When to Change File/Assembly Versions

First of all, file versions and assembly versions need not coincide with each other. I recommend that file versions change with each build. But, don’t change assembly versions with each build just so that you can tell the difference between two versions of the same file; use the file version for that. Deciding when to change assembly versions takes some discussion of the types of builds to consider: shipping and non-shipping.

Non-Shipping Builds
In general, I recommend keeping non-shipping assembly versions the same between shipping builds. This avoids strongly-named assembly loading problems due to version mismatches. Some people prefer using publisher policy to redirect new assembly versions for each build. I recommend against that for non-shipping builds, however: it doesn’t avoid all of the loading problems. For example, if a partner x-copies your app, they may not know to install publisher policy. Then, your app will be broken for them, even though it works just fine on your machine.

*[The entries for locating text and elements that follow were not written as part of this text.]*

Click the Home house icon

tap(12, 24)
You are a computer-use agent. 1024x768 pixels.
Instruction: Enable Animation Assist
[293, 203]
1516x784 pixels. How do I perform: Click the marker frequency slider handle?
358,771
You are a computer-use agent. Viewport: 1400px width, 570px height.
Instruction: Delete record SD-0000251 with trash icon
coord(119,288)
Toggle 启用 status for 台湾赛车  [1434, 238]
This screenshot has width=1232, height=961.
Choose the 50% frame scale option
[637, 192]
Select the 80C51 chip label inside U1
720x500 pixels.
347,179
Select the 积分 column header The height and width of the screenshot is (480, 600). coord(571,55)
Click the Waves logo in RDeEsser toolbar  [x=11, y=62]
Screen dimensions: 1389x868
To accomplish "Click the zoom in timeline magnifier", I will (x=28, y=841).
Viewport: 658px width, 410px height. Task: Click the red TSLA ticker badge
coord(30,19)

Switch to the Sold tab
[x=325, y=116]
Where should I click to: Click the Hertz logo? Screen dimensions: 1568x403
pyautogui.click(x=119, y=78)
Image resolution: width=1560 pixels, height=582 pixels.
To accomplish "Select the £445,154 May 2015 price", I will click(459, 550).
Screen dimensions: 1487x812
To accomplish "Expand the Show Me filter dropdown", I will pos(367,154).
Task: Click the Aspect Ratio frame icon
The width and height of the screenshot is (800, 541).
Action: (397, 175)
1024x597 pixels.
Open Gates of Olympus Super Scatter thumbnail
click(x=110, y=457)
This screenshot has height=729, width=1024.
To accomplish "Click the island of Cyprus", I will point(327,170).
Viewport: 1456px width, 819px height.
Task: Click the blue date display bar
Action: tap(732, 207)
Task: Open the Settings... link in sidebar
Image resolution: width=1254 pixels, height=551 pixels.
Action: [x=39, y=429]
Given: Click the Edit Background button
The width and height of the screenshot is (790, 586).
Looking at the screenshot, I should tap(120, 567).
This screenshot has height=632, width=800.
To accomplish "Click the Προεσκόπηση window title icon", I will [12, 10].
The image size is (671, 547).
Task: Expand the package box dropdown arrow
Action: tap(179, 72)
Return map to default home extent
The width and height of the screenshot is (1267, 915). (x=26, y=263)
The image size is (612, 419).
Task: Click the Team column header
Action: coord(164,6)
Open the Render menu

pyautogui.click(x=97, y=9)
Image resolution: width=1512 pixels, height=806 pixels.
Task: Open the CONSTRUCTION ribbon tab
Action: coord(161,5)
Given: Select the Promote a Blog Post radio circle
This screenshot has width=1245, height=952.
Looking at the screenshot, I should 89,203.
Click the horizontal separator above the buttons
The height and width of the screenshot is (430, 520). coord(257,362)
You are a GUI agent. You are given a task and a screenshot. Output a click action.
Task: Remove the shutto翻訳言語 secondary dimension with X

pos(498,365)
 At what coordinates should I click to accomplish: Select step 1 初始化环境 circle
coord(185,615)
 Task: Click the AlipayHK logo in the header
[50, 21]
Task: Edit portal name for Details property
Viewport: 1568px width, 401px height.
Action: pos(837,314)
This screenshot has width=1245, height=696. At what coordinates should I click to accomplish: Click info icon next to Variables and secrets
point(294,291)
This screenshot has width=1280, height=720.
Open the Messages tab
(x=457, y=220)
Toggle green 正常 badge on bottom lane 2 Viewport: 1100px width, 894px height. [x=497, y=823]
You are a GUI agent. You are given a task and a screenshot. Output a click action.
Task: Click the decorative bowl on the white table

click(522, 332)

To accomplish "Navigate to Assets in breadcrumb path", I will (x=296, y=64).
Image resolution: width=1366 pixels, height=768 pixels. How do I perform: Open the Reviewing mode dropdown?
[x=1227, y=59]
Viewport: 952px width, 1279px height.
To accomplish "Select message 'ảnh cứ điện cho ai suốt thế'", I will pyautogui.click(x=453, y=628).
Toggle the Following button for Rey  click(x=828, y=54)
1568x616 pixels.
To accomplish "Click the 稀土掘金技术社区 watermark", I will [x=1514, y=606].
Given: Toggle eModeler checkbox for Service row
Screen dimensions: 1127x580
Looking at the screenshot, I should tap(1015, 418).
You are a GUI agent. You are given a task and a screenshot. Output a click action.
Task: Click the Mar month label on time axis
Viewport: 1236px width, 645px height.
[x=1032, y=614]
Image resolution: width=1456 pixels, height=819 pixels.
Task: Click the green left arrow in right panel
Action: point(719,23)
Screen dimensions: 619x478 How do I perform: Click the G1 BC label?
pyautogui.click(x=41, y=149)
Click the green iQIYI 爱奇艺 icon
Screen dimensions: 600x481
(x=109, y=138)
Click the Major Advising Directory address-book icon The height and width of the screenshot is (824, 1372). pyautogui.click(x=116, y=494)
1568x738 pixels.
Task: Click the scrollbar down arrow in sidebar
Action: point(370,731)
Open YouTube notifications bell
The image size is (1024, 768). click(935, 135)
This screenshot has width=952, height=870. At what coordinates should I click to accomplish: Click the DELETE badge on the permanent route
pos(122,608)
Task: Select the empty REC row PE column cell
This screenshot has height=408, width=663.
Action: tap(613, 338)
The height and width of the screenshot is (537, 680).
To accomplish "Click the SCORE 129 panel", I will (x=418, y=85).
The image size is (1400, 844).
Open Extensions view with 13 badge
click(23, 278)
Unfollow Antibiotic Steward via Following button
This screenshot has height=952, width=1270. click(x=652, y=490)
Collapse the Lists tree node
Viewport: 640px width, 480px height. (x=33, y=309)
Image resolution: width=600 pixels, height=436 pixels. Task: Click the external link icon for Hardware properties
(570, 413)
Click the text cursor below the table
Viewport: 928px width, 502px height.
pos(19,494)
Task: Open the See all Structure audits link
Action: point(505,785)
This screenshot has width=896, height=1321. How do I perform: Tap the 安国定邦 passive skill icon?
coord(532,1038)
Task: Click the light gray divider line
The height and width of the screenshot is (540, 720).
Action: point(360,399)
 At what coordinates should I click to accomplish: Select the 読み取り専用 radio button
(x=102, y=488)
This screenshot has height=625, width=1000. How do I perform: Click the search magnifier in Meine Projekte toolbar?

But, if there are cases where different applications on the same machine need to bind to different versions of your assembly, I recommend giving those builds different assembly versions so that the correct one for each app can be used without having to use LoadFrom/etc.

Shipping Builds
As for whether it’s a good idea to change that version for shipping builds, it depends on how you want the binding to work for end-users. Do you want these builds to be side-by-side or in-place? Are there many changes between the two builds? Are they going to break some customers? Do you care that it breaks them (or do you want to force users to use your important updates)? If yes, you should consider incrementing the assembly version. But, then again, consider that doing that too many times can litter the user’s disk with outdated assemblies.

When You Change Your Assembly Versions
To change hardcoded versions to the new one, I recommend setting a variable to the version in a header file and replacing the hardcoding in sources with the variable. Then, run a pre-processor during the build to put in the correct version. I recommend changing versions right after shipping, not right before, so that there's more time to catch bugs due to the change.